*Data extracts*
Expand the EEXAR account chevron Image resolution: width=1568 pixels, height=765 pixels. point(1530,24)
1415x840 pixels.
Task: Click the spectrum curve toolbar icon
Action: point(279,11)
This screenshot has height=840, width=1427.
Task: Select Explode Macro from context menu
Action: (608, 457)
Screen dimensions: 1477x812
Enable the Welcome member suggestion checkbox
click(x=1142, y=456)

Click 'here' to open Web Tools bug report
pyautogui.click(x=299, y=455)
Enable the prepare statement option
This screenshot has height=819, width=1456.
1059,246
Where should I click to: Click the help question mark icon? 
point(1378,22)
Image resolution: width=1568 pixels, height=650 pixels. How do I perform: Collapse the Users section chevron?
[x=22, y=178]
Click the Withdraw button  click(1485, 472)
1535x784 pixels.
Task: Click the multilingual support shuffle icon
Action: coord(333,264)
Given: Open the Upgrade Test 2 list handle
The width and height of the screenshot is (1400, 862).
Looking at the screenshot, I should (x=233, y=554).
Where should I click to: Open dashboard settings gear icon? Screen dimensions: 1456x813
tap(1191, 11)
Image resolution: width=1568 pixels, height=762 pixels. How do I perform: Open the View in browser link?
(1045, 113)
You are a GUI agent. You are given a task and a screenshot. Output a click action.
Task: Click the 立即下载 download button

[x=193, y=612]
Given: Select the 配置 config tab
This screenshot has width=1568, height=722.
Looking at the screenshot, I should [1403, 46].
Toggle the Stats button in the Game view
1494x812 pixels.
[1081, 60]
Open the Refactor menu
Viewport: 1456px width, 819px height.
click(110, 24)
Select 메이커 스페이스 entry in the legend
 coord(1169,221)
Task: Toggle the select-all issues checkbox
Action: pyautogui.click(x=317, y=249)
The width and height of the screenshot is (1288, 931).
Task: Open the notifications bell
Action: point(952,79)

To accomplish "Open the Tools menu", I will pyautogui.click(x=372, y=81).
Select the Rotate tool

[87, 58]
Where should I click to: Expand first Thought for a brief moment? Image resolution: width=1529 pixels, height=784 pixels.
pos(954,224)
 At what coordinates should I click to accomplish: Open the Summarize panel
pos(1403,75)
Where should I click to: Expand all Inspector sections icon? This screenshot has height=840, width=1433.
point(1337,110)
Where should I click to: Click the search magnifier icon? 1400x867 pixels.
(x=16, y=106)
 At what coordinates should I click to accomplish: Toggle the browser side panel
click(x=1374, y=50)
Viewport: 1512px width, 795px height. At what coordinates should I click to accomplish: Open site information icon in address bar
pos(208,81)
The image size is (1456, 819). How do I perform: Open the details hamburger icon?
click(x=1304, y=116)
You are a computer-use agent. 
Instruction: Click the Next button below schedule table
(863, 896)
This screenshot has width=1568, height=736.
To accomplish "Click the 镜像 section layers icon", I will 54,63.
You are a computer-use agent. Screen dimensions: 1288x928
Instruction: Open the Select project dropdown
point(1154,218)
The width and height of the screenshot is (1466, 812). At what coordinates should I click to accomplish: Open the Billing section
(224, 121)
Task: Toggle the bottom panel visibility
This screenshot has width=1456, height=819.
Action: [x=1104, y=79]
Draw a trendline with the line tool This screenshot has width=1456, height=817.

*Directions*
Please output every record exactly as it appears.

*Written solution*
Expand the EEXAR account chevron Image resolution: width=1568 pixels, height=765 pixels. point(1530,24)
1415x840 pixels.
Task: Click the spectrum curve toolbar icon
Action: point(279,11)
This screenshot has height=840, width=1427.
Task: Select Explode Macro from context menu
Action: (608, 457)
Screen dimensions: 1477x812
Enable the Welcome member suggestion checkbox
click(x=1142, y=456)

Click 'here' to open Web Tools bug report
pyautogui.click(x=299, y=455)
Enable the prepare statement option
This screenshot has height=819, width=1456.
1059,246
Where should I click to: Click the help question mark icon? 
point(1378,22)
Image resolution: width=1568 pixels, height=650 pixels. How do I perform: Collapse the Users section chevron?
[x=22, y=178]
Click the Withdraw button  click(1485, 472)
1535x784 pixels.
Task: Click the multilingual support shuffle icon
Action: coord(333,264)
Given: Open the Upgrade Test 2 list handle
The width and height of the screenshot is (1400, 862).
Looking at the screenshot, I should (x=233, y=554).
Where should I click to: Open dashboard settings gear icon? Screen dimensions: 1456x813
tap(1191, 11)
Image resolution: width=1568 pixels, height=762 pixels. How do I perform: Open the View in browser link?
(1045, 113)
You are a GUI agent. You are given a task and a screenshot. Output a click action.
Task: Click the 立即下载 download button

[x=193, y=612]
Given: Select the 配置 config tab
This screenshot has width=1568, height=722.
Looking at the screenshot, I should [1403, 46].
Toggle the Stats button in the Game view
1494x812 pixels.
[1081, 60]
Open the Refactor menu
Viewport: 1456px width, 819px height.
click(110, 24)
Select 메이커 스페이스 entry in the legend
 coord(1169,221)
Task: Toggle the select-all issues checkbox
Action: pyautogui.click(x=317, y=249)
The width and height of the screenshot is (1288, 931).
Task: Open the notifications bell
Action: point(952,79)

To accomplish "Open the Tools menu", I will pyautogui.click(x=372, y=81).
Select the Rotate tool

[87, 58]
Where should I click to: Expand first Thought for a brief moment? Image resolution: width=1529 pixels, height=784 pixels.
pos(954,224)
 At what coordinates should I click to accomplish: Open the Summarize panel
pos(1403,75)
Where should I click to: Expand all Inspector sections icon? This screenshot has height=840, width=1433.
point(1337,110)
Where should I click to: Click the search magnifier icon? 1400x867 pixels.
(x=16, y=106)
 At what coordinates should I click to accomplish: Toggle the browser side panel
click(x=1374, y=50)
Viewport: 1512px width, 795px height. At what coordinates should I click to accomplish: Open site information icon in address bar
pos(208,81)
The image size is (1456, 819). How do I perform: Open the details hamburger icon?
click(x=1304, y=116)
You are a computer-use agent. 
Instruction: Click the Next button below schedule table
(863, 896)
This screenshot has width=1568, height=736.
To accomplish "Click the 镜像 section layers icon", I will 54,63.
You are a computer-use agent. Screen dimensions: 1288x928
Instruction: Open the Select project dropdown
point(1154,218)
The width and height of the screenshot is (1466, 812). At what coordinates should I click to accomplish: Open the Billing section
(224, 121)
Task: Toggle the bottom panel visibility
This screenshot has width=1456, height=819.
Action: [x=1104, y=79]
Draw a trendline with the line tool This screenshot has width=1456, height=817.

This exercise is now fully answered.